Bamboo diet
Despite being a member of the bear family, the giant panda eats bamboo, not meat, which makes it appear less aggressive and cuter to humans.
China is home to about half of the 1,600 bamboo species in the world, according to the International Network for Bamboo and Rattan, an independent intergovernmental organization.
The giant panda sports a thumb-like sixth digit on each hand, and fossil and other evidence suggest that the modern animal's ancestors may have eaten bamboo at least 6 million years ago, according to a study by scientists from the Chinese Academy of Sciences published in Scientific Reports in June.

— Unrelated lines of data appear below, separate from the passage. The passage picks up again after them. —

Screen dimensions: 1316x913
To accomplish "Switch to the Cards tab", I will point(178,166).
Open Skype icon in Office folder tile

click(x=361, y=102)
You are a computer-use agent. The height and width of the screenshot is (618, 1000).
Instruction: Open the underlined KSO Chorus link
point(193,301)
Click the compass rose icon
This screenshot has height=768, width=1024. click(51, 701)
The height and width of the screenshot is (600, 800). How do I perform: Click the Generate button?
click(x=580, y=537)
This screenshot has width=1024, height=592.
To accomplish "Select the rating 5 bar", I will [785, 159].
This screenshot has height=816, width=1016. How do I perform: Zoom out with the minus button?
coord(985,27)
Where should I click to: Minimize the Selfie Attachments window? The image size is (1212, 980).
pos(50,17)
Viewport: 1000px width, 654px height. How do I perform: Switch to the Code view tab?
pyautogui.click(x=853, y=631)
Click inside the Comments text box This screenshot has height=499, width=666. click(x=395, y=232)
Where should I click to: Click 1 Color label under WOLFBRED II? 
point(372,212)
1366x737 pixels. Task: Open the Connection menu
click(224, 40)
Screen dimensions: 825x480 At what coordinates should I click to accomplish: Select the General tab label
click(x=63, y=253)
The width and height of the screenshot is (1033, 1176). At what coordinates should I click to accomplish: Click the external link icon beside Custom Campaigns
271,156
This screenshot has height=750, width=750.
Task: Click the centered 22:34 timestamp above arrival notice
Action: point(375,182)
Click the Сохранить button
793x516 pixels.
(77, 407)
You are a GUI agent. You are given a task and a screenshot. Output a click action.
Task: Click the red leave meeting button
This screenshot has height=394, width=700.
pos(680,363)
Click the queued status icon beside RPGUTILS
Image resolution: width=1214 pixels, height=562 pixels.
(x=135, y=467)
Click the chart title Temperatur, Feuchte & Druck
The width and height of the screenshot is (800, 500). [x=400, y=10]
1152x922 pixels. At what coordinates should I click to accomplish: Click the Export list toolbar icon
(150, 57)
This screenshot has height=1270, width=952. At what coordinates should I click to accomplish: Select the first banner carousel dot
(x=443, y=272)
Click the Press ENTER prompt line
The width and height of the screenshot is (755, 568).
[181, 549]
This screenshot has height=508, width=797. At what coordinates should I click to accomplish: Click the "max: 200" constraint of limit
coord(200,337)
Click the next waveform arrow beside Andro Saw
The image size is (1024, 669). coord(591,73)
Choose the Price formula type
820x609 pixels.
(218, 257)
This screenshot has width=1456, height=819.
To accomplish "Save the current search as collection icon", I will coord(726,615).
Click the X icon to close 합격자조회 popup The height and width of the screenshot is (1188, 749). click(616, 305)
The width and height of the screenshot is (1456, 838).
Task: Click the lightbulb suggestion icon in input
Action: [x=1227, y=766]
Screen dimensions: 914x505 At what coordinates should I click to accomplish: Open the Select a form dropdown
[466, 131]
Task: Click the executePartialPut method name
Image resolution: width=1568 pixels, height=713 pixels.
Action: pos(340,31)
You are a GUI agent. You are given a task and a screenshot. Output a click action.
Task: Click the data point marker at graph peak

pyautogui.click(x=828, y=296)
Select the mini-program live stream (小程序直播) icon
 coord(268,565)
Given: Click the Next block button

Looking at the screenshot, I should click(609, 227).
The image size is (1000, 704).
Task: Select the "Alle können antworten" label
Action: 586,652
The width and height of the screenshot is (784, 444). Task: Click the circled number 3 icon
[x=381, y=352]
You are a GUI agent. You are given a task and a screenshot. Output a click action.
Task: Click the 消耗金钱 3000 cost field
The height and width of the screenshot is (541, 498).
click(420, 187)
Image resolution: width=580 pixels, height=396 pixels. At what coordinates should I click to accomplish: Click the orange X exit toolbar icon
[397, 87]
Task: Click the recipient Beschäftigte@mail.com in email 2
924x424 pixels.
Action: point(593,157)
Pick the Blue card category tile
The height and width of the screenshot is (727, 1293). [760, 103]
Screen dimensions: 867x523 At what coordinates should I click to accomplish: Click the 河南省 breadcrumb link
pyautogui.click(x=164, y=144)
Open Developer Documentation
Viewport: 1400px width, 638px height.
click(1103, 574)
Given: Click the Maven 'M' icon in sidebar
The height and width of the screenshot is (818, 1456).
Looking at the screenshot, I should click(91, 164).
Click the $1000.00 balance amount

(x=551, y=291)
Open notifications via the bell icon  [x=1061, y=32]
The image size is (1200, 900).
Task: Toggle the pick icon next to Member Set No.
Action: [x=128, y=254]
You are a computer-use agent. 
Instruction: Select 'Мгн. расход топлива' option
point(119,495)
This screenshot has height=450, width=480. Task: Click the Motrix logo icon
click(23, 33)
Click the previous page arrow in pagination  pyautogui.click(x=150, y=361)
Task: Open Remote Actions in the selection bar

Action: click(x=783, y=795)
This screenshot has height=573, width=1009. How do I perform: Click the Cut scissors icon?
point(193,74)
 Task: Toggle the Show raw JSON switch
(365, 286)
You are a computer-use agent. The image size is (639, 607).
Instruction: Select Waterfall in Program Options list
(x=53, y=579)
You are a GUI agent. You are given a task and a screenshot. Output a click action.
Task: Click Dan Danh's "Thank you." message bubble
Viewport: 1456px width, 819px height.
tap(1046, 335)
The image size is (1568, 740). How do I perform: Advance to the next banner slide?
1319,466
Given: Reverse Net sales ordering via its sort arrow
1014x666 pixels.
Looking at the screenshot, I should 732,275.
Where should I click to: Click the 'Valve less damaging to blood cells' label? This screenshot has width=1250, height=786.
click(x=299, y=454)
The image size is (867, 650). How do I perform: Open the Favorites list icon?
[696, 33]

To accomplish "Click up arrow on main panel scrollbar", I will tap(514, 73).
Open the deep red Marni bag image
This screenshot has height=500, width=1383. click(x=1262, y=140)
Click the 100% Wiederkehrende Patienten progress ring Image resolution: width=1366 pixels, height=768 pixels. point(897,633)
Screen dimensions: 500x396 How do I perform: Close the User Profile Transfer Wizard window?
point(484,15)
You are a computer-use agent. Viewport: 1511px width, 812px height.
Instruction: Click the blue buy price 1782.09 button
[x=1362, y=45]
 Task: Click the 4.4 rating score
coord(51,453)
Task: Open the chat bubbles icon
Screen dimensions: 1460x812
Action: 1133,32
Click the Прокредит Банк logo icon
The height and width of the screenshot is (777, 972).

Unlike other bears, the panda's sixth digit plays the role of an opposable thumb, which allows it to work with the other digits and hold bamboo efficiently, resulting in 99 percent of the animal's diet consisting of the plant.
However, on rare occasions, wild pandas will eat animal carcasses or other plants, according to the Shaanxi Forestry Bureau.
Bamboo is low in calories, and the panda retains the digestive system of carnivores, so it lacks the complex system found in herbivores and the bacteria they use to turn plants into nutrients. That means it is unable to absorb the maximum amount of nutrients from the large volume of bamboo it eats, according to the bureau.
As a result, pandas need to eat quickly to get sufficient nutrients from their diet, but they still spend about half their time eating and the other half sleeping.
In spring, an adult giant panda weighing 100 kilograms will spend 12 to 16 hours a day eating 10 to 18 kg of bamboo leaves and stalks, and it excretes more than 10 kg of feces every day, the bureau said. To save energy, the animal avoids excessive movement, walking at a gentle pace around a relatively small area.
Pandas bred in captivity usually have longer life spans than those in the wild as a result of better nutrition and disease control. They can live as long as 38 years, while those in the wild live an average of 12 to 14 years, but can live as long as 26 years.
"Developing a self-sustaining captive panda population aims to lay a solid foundation for the survival of artificially bred giant pandas in natural habitats and to rejuvenate small populations in the wild," said Duan Zhaogang, director of the China Conservation and Research Center for the Giant Panda.